> [What the task requires]: Identify all lines in the data containing the string "computer". Copy them out.

※

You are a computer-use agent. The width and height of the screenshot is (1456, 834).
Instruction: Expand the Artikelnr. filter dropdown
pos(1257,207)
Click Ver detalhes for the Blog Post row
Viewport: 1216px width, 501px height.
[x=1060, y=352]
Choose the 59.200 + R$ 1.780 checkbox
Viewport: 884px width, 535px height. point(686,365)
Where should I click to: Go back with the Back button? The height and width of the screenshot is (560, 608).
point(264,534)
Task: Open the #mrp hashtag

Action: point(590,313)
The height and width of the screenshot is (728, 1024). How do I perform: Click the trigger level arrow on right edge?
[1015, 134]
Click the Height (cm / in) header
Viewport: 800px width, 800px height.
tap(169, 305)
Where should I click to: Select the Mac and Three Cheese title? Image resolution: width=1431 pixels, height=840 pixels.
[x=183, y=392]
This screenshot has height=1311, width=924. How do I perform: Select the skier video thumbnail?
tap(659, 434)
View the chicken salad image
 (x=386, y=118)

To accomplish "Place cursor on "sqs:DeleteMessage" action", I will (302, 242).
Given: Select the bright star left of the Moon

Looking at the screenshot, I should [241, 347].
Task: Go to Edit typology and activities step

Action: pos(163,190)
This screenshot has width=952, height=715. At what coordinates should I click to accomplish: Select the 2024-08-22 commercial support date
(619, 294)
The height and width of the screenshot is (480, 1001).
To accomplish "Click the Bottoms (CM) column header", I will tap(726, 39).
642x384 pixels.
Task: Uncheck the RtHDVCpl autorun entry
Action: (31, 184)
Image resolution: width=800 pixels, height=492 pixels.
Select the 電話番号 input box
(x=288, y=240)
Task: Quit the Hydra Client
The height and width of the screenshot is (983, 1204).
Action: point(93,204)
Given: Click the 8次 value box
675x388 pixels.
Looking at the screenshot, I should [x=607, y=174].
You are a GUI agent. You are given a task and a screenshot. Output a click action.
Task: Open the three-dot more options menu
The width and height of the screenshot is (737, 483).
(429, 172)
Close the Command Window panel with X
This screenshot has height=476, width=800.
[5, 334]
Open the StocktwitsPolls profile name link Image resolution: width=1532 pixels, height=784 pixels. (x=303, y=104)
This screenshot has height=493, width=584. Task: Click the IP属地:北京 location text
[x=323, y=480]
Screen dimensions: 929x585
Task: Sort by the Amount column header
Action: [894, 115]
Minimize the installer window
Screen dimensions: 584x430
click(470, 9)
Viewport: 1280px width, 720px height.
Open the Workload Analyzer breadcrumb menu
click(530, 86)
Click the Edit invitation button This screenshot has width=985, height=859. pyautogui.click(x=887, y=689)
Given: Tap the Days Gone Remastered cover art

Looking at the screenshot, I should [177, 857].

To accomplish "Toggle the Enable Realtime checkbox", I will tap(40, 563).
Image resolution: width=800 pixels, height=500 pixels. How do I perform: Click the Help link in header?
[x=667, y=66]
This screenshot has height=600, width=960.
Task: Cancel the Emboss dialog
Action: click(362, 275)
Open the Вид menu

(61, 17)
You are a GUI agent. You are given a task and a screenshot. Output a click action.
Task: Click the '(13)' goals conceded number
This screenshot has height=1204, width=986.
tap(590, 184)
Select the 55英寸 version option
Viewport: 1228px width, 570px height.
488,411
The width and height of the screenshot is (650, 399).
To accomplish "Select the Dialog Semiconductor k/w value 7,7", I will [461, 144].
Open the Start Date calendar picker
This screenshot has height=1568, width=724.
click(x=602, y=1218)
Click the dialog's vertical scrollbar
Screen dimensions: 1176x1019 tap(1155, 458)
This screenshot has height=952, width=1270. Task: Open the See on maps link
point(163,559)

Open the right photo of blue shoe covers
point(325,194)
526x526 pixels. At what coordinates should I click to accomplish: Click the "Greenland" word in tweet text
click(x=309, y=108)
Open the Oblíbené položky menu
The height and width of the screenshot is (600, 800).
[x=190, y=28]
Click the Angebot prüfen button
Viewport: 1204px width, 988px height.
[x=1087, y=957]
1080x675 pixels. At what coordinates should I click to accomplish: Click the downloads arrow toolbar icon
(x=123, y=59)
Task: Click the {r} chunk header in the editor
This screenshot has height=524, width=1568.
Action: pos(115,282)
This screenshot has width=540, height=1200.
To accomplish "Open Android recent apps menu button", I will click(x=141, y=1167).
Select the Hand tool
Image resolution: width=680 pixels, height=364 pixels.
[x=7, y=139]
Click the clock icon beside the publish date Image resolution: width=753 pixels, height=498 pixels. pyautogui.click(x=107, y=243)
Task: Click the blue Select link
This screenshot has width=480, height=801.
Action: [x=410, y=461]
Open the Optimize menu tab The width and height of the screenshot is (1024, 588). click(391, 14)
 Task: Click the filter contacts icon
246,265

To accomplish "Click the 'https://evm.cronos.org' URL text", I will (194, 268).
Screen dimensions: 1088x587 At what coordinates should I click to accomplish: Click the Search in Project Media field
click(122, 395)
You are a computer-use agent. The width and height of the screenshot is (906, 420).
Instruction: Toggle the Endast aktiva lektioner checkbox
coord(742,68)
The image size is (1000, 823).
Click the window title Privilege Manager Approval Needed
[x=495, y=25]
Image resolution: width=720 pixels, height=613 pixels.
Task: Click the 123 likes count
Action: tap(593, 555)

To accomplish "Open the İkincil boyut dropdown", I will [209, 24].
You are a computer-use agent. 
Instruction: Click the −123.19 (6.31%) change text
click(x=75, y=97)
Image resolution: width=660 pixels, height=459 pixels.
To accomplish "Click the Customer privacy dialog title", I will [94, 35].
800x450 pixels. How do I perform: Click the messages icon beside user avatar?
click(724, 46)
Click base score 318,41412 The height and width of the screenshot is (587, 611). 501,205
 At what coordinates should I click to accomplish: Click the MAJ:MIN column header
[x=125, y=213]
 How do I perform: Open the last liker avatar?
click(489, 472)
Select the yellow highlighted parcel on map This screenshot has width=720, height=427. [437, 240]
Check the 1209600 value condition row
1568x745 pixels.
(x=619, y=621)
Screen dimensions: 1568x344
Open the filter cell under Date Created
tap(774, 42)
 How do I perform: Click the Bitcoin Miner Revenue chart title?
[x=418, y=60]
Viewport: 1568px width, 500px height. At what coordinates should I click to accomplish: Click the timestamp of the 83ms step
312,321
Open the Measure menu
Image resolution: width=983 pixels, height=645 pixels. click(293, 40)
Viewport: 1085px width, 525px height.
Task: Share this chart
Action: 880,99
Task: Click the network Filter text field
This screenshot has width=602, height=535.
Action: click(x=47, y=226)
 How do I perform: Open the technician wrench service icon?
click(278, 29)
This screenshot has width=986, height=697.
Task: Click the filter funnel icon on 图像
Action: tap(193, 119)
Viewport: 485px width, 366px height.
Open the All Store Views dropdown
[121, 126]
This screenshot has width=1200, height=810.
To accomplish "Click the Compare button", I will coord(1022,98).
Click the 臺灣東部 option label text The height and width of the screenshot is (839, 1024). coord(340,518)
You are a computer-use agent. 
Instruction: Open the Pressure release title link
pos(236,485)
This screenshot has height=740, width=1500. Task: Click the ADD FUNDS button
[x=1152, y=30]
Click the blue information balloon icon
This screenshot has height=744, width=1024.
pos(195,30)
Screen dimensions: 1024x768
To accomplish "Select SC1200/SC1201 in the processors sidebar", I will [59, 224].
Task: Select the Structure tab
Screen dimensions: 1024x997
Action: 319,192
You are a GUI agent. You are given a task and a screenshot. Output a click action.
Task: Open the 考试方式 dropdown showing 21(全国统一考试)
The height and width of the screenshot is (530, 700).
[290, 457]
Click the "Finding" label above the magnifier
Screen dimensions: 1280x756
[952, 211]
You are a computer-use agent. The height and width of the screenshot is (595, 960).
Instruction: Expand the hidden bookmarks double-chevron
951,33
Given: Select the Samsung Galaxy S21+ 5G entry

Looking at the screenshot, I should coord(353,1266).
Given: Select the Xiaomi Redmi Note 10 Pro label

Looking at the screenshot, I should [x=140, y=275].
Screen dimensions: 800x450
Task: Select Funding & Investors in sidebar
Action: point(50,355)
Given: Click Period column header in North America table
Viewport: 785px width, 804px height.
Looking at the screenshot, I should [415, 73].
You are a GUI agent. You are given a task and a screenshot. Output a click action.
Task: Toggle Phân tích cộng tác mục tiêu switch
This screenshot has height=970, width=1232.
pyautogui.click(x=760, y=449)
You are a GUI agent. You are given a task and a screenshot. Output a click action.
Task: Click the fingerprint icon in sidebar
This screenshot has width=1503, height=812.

※

> [Answer to the exercise]:
You are a computer-use agent. The width and height of the screenshot is (1456, 834).
You are a computer-use agent. The width and height of the screenshot is (906, 420).
You are a computer-use agent. 
You are a computer-use agent. 
You are a computer-use agent. The height and width of the screenshot is (595, 960).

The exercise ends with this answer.